Dieser Perspektive hätte die ältere Museumsästhetik besser entsprochen: erleuchtete Vitrinen in abgedunkelten Räumen. Von den legendären westdeutschen Ägyptenausstellungen der 70er Jahre bis zum (leider jetzt umgebauten) Indischen Museum in Dahlem hat man so die Magie der Objekte in Szene gesetzt. Das entsprach André Malraux‘ Vision vom „Imaginären Museum“: einem Zusammenfluß monumentaler Zeugnisse, die – jenseits der historischen Einordnung – für uns in ideale Gleichzeitigkeit treten. Empirische Kontingenz überwindend, werden sie so zu Zeichen des Ewigen. Derartige Stilisierung verweigert das Neue Museum strikt.

Deutsche (Un-)Kultur historischer Dauerreflexion

Als „Palast der Archäologie“ sei es vielmehr eine Stätte „für das Fragmentarische“, für das „von der Geschichte Gezeichnete“, so Matthias Wemhoff, Direktor der Abteilung Vor- und Frühgeschichte. Das „Haus Stülers“ sei passé und auch die „Geschichtsphilosophie Hegels“. Nach den Katastrophen des 20. Jahrhunderts „schauen wir auf die Brüche“. Die deutsche (Un-)Kultur historischer Dauerreflexion, die den Briten Chipperfield so beeindruckt, hat hier Architektur und Kunst einem Totalanspruch von Zeitlichkeit unterworfen, der auch Deutungen nachhaltig beeinflußt.

So lesen wir im Saal der Pharaonen: „Die Jahrtausende haben an den Pharaonenstatuen ihre Spuren hinterlassen. Brüche und Fehlstellen kennzeichnen auch den Raum, von dessen ägyptisierender Dekoration nur Fragmente erhalten geblieben sind – Archäologien Altägyptens inmitten der Archäologie des 19. Jahrhunderts.“ So löst Geschichte sich auf in Zeitschichten und Erfahrungssplitter. Deren Reflexe wuchern fort ins schlecht Unendliche, um nirgends anzukommen.

Trotz wissenschaftlichem Ehrgeiz kehrt diese Reduktion das idealistische Konzept um, das Stüler und seinen König einst beseelte. Ihr romantisches Programm hat jetzt ein brillanter Beitrag von Dankwart Guratzsch in der Welt aufgedeckt. Zitiert wird Novalis: „Es ist nicht die Antike allein, die wir sehen.

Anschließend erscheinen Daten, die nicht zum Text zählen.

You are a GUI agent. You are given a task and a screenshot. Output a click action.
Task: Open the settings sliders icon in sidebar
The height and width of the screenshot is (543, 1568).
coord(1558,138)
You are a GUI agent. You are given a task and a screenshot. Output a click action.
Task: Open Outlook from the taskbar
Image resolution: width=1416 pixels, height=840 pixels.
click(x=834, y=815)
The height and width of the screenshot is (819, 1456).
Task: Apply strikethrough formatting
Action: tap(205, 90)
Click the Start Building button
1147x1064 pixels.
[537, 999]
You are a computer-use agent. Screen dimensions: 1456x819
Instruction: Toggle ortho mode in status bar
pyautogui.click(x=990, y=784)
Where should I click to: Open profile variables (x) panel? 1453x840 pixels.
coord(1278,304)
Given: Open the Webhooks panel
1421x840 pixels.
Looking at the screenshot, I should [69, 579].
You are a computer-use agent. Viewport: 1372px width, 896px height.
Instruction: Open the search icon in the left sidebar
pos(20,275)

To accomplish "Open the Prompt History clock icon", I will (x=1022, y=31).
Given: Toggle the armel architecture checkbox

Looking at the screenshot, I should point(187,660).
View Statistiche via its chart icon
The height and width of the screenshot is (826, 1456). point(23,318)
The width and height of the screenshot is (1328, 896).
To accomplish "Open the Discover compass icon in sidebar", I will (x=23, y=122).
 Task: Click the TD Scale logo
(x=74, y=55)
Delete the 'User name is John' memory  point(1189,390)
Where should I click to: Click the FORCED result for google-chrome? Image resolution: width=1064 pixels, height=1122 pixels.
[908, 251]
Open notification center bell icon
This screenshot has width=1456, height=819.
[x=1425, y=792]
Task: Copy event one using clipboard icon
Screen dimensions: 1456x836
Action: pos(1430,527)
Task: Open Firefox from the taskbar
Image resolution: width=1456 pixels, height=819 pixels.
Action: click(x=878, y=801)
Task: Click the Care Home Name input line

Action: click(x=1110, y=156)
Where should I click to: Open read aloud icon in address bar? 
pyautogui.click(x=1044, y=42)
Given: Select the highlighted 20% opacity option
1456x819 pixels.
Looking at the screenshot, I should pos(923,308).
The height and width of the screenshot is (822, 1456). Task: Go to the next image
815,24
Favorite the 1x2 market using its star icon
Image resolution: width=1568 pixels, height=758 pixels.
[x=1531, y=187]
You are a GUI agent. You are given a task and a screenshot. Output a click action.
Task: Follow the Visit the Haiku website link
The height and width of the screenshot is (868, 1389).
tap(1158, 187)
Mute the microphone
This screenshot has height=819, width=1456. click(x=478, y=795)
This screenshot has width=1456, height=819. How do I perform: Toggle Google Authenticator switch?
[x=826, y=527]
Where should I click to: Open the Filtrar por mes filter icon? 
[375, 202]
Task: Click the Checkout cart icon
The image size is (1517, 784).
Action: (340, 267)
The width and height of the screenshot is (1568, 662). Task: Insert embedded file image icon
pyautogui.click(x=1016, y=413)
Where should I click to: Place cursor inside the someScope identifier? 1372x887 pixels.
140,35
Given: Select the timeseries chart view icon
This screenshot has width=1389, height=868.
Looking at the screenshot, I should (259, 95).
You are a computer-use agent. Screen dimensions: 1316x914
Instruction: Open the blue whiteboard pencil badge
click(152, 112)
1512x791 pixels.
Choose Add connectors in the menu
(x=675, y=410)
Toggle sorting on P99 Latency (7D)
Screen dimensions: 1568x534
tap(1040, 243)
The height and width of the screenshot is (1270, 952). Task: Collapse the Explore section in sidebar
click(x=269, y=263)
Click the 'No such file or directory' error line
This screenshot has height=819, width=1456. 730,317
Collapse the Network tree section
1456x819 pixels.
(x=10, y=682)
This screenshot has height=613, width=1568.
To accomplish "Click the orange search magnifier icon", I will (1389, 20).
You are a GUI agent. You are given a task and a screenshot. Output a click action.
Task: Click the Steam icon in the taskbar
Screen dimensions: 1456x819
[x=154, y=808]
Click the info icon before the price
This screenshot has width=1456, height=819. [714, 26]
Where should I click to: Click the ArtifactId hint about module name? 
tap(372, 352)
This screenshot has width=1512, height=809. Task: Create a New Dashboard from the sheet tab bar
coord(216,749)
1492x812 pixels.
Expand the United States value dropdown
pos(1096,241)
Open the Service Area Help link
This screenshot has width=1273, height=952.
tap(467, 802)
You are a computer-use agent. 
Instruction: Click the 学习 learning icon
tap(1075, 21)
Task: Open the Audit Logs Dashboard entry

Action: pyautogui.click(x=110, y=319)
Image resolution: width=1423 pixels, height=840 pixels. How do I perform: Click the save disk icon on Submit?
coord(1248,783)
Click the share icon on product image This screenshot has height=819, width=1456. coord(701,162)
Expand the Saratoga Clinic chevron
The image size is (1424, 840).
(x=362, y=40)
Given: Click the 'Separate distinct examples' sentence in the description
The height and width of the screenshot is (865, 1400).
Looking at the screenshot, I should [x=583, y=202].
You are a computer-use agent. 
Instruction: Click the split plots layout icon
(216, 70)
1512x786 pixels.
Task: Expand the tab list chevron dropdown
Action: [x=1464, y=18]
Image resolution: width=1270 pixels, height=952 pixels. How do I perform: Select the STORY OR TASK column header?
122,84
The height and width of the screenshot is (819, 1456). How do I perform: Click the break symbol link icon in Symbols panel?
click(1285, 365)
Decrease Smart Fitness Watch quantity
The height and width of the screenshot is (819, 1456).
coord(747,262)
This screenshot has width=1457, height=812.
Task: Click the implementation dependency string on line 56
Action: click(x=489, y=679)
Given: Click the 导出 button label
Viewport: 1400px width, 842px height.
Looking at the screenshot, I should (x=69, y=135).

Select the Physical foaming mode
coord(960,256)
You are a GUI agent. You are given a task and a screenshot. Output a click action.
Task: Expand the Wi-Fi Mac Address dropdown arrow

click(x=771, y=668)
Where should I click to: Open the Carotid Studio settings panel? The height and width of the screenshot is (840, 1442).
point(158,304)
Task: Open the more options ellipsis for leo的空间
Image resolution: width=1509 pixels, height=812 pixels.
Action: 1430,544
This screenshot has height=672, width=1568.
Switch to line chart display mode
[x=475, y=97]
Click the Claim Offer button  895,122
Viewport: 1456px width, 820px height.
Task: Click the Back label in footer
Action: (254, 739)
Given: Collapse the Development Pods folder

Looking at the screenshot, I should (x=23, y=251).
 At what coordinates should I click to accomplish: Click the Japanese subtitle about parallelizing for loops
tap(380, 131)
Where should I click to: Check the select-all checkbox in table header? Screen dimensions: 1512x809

Sie ist der Himmel, das Fernrohr und der Fixstern zugleich und mithin eine echte Offenbarung einer höheren Welt.“

Darauf gründeten gestalterischer Illusionismus und erlebnishafte Mystifikation. Deren erbarmungslose „Entzauberung“ als Dekonstruktion einer „poetischen Scheinwelt“ läßt nur „das altertümliche, nutzlose Fernrohr und einen sinnlos durch das All irrenden Materieklumpen“ übrig.

Das neue Erschließungsgebäude der Museumsinsel, die James Simon-Galerie, wird ab kommendem Jahr bis 2013 entstehen; das Pergamonmuseum soll bis 2028 etappenweise renoviert werden.